▶ **About this task**
When you retype the data, keep every line exactly as it appears.
'''
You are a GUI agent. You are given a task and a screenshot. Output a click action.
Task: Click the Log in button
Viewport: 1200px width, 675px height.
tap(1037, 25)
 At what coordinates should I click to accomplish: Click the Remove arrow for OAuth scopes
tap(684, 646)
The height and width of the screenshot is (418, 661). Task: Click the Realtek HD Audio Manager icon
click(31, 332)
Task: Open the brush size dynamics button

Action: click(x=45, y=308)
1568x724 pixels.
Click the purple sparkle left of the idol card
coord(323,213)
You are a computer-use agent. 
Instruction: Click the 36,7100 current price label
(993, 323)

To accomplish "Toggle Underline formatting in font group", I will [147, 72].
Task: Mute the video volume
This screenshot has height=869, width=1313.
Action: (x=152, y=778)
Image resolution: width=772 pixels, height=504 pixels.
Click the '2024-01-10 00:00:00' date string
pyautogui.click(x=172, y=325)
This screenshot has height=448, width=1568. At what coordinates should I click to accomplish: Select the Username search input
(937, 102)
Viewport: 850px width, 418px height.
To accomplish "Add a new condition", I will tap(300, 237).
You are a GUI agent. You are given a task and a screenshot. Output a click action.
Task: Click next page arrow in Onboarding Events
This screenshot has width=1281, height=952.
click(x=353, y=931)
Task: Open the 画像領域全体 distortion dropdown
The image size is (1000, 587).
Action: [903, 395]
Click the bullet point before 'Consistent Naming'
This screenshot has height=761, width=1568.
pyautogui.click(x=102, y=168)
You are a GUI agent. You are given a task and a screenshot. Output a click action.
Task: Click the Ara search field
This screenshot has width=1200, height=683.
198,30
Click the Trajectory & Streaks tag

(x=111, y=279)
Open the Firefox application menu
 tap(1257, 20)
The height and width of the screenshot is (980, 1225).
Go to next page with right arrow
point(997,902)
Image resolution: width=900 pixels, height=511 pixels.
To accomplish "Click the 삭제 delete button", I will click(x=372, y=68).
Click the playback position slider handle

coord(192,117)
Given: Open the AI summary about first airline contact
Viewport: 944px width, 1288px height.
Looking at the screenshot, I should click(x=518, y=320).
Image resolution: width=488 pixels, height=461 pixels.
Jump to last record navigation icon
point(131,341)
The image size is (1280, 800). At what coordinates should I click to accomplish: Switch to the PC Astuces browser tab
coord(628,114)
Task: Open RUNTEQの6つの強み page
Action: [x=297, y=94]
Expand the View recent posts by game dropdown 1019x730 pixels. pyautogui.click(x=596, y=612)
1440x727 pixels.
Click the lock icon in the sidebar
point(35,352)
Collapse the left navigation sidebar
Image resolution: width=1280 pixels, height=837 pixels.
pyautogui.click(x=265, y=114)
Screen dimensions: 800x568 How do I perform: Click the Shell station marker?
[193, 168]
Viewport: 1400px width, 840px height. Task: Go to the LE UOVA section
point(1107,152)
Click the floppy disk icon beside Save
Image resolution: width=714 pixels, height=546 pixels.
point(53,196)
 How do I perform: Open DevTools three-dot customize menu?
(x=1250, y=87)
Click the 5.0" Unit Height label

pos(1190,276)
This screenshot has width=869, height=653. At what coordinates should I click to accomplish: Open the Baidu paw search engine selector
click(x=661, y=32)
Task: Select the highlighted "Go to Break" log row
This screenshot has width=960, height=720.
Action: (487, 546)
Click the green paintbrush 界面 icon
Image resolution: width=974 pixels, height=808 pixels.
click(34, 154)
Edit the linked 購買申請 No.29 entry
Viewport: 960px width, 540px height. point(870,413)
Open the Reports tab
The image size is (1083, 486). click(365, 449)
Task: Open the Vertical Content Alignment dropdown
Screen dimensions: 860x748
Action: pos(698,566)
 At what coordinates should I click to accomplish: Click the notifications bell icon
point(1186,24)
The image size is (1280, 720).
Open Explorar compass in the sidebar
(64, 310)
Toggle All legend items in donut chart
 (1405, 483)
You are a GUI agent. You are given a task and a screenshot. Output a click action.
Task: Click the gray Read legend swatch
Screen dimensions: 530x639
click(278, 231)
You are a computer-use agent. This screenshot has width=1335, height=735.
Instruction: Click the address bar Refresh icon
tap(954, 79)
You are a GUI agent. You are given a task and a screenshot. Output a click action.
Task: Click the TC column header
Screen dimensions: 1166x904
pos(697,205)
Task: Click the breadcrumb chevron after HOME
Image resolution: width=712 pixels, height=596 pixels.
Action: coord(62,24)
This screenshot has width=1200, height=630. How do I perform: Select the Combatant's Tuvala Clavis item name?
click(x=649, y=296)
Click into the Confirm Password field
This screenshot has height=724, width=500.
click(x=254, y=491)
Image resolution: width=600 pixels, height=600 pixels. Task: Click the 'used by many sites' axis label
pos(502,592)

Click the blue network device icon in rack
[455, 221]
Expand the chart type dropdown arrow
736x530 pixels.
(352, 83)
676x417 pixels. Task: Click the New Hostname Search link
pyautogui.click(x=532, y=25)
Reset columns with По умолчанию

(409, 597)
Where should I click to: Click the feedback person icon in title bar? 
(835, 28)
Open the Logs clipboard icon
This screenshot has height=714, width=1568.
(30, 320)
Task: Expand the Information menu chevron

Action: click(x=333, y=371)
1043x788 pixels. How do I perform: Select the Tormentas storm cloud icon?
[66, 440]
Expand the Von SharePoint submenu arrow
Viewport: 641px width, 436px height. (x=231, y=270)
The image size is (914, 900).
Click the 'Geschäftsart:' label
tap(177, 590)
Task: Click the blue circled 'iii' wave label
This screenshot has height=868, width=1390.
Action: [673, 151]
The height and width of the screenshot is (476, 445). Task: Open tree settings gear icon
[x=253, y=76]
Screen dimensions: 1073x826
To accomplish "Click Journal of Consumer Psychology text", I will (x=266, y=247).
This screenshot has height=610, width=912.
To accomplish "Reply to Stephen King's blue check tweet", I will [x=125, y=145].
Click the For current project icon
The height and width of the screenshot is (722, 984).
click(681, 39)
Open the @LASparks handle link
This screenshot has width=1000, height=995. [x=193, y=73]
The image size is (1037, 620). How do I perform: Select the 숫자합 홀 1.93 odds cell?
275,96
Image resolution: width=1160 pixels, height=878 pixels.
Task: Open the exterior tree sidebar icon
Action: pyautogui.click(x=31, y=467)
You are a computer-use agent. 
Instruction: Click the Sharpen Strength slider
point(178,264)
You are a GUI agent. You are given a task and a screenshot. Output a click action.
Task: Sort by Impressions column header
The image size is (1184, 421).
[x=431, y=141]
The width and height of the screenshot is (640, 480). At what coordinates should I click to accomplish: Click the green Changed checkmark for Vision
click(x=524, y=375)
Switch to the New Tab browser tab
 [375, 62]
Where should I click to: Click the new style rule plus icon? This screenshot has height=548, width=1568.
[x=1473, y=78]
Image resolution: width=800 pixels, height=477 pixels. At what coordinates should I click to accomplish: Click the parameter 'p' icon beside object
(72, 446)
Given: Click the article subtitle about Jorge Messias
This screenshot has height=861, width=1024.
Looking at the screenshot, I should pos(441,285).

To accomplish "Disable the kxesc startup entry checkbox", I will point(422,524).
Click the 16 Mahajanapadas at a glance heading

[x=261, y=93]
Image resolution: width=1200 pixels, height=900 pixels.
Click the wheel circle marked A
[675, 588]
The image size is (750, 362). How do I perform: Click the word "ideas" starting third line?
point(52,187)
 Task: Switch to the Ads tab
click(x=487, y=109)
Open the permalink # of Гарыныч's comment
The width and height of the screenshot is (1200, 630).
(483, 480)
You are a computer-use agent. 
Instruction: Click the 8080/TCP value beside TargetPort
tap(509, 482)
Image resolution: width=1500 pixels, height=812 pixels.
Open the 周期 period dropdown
'''
▶ **Answer space**
You are a GUI agent. You are given a task and a screenshot. Output a click action.
Task: Click the Log in button
Viewport: 1200px width, 675px height.
tap(1037, 25)
 At what coordinates should I click to accomplish: Click the Remove arrow for OAuth scopes
tap(684, 646)
The height and width of the screenshot is (418, 661). Task: Click the Realtek HD Audio Manager icon
click(31, 332)
Task: Open the brush size dynamics button

Action: click(x=45, y=308)
1568x724 pixels.
Click the purple sparkle left of the idol card
coord(323,213)
You are a computer-use agent. 
Instruction: Click the 36,7100 current price label
(993, 323)

To accomplish "Toggle Underline formatting in font group", I will [147, 72].
Task: Mute the video volume
This screenshot has height=869, width=1313.
Action: (x=152, y=778)
Image resolution: width=772 pixels, height=504 pixels.
Click the '2024-01-10 00:00:00' date string
pyautogui.click(x=172, y=325)
This screenshot has height=448, width=1568. At what coordinates should I click to accomplish: Select the Username search input
(937, 102)
Viewport: 850px width, 418px height.
To accomplish "Add a new condition", I will tap(300, 237).
You are a GUI agent. You are given a task and a screenshot. Output a click action.
Task: Click next page arrow in Onboarding Events
This screenshot has width=1281, height=952.
click(x=353, y=931)
Task: Open the 画像領域全体 distortion dropdown
The image size is (1000, 587).
Action: [903, 395]
Click the bullet point before 'Consistent Naming'
This screenshot has height=761, width=1568.
pyautogui.click(x=102, y=168)
You are a GUI agent. You are given a task and a screenshot. Output a click action.
Task: Click the Ara search field
This screenshot has width=1200, height=683.
198,30
Click the Trajectory & Streaks tag

(x=111, y=279)
Open the Firefox application menu
 tap(1257, 20)
The height and width of the screenshot is (980, 1225).
Go to next page with right arrow
point(997,902)
Image resolution: width=900 pixels, height=511 pixels.
To accomplish "Click the 삭제 delete button", I will click(x=372, y=68).
Click the playback position slider handle

coord(192,117)
Given: Open the AI summary about first airline contact
Viewport: 944px width, 1288px height.
Looking at the screenshot, I should click(x=518, y=320).
Image resolution: width=488 pixels, height=461 pixels.
Jump to last record navigation icon
point(131,341)
The image size is (1280, 800). At what coordinates should I click to accomplish: Switch to the PC Astuces browser tab
coord(628,114)
Task: Open RUNTEQの6つの強み page
Action: [x=297, y=94]
Expand the View recent posts by game dropdown 1019x730 pixels. pyautogui.click(x=596, y=612)
1440x727 pixels.
Click the lock icon in the sidebar
point(35,352)
Collapse the left navigation sidebar
Image resolution: width=1280 pixels, height=837 pixels.
pyautogui.click(x=265, y=114)
Screen dimensions: 800x568 How do I perform: Click the Shell station marker?
[193, 168]
Viewport: 1400px width, 840px height. Task: Go to the LE UOVA section
point(1107,152)
Click the floppy disk icon beside Save
Image resolution: width=714 pixels, height=546 pixels.
point(53,196)
 How do I perform: Open DevTools three-dot customize menu?
(x=1250, y=87)
Click the 5.0" Unit Height label

pos(1190,276)
This screenshot has width=869, height=653. At what coordinates should I click to accomplish: Open the Baidu paw search engine selector
click(x=661, y=32)
Task: Select the highlighted "Go to Break" log row
This screenshot has width=960, height=720.
Action: (487, 546)
Click the green paintbrush 界面 icon
Image resolution: width=974 pixels, height=808 pixels.
click(34, 154)
Edit the linked 購買申請 No.29 entry
Viewport: 960px width, 540px height. point(870,413)
Open the Reports tab
The image size is (1083, 486). click(365, 449)
Task: Open the Vertical Content Alignment dropdown
Screen dimensions: 860x748
Action: pos(698,566)
 At what coordinates should I click to accomplish: Click the notifications bell icon
point(1186,24)
The image size is (1280, 720).
Open Explorar compass in the sidebar
(64, 310)
Toggle All legend items in donut chart
 (1405, 483)
You are a GUI agent. You are given a task and a screenshot. Output a click action.
Task: Click the gray Read legend swatch
Screen dimensions: 530x639
click(278, 231)
You are a computer-use agent. This screenshot has width=1335, height=735.
Instruction: Click the address bar Refresh icon
tap(954, 79)
You are a GUI agent. You are given a task and a screenshot. Output a click action.
Task: Click the TC column header
Screen dimensions: 1166x904
pos(697,205)
Task: Click the breadcrumb chevron after HOME
Image resolution: width=712 pixels, height=596 pixels.
Action: coord(62,24)
This screenshot has width=1200, height=630. How do I perform: Select the Combatant's Tuvala Clavis item name?
click(x=649, y=296)
Click into the Confirm Password field
This screenshot has height=724, width=500.
click(x=254, y=491)
Image resolution: width=600 pixels, height=600 pixels. Task: Click the 'used by many sites' axis label
pos(502,592)

Click the blue network device icon in rack
[455, 221]
Expand the chart type dropdown arrow
736x530 pixels.
(352, 83)
676x417 pixels. Task: Click the New Hostname Search link
pyautogui.click(x=532, y=25)
Reset columns with По умолчанию

(409, 597)
Where should I click to: Click the feedback person icon in title bar? 
(835, 28)
Open the Logs clipboard icon
This screenshot has height=714, width=1568.
(30, 320)
Task: Expand the Information menu chevron

Action: click(x=333, y=371)
1043x788 pixels. How do I perform: Select the Tormentas storm cloud icon?
[66, 440]
Expand the Von SharePoint submenu arrow
Viewport: 641px width, 436px height. (x=231, y=270)
The image size is (914, 900).
Click the 'Geschäftsart:' label
tap(177, 590)
Task: Click the blue circled 'iii' wave label
This screenshot has height=868, width=1390.
Action: [673, 151]
The height and width of the screenshot is (476, 445). Task: Open tree settings gear icon
[x=253, y=76]
Screen dimensions: 1073x826
To accomplish "Click Journal of Consumer Psychology text", I will (x=266, y=247).
This screenshot has height=610, width=912.
To accomplish "Reply to Stephen King's blue check tweet", I will [x=125, y=145].
Click the For current project icon
The height and width of the screenshot is (722, 984).
click(681, 39)
Open the @LASparks handle link
This screenshot has width=1000, height=995. [x=193, y=73]
The image size is (1037, 620). How do I perform: Select the 숫자합 홀 1.93 odds cell?
275,96
Image resolution: width=1160 pixels, height=878 pixels.
Task: Open the exterior tree sidebar icon
Action: pyautogui.click(x=31, y=467)
You are a computer-use agent. 
Instruction: Click the Sharpen Strength slider
point(178,264)
You are a GUI agent. You are given a task and a screenshot. Output a click action.
Task: Sort by Impressions column header
The image size is (1184, 421).
[x=431, y=141]
The width and height of the screenshot is (640, 480). At what coordinates should I click to accomplish: Click the green Changed checkmark for Vision
click(x=524, y=375)
Switch to the New Tab browser tab
 [375, 62]
Where should I click to: Click the new style rule plus icon? This screenshot has height=548, width=1568.
[x=1473, y=78]
Image resolution: width=800 pixels, height=477 pixels. At what coordinates should I click to accomplish: Click the parameter 'p' icon beside object
(72, 446)
Given: Click the article subtitle about Jorge Messias
This screenshot has height=861, width=1024.
Looking at the screenshot, I should pos(441,285).

To accomplish "Disable the kxesc startup entry checkbox", I will point(422,524).
Click the 16 Mahajanapadas at a glance heading

[x=261, y=93]
Image resolution: width=1200 pixels, height=900 pixels.
Click the wheel circle marked A
[675, 588]
The image size is (750, 362). How do I perform: Click the word "ideas" starting third line?
point(52,187)
 Task: Switch to the Ads tab
click(x=487, y=109)
Open the permalink # of Гарыныч's comment
The width and height of the screenshot is (1200, 630).
(483, 480)
You are a computer-use agent. 
Instruction: Click the 8080/TCP value beside TargetPort
tap(509, 482)
Image resolution: width=1500 pixels, height=812 pixels.
Open the 周期 period dropdown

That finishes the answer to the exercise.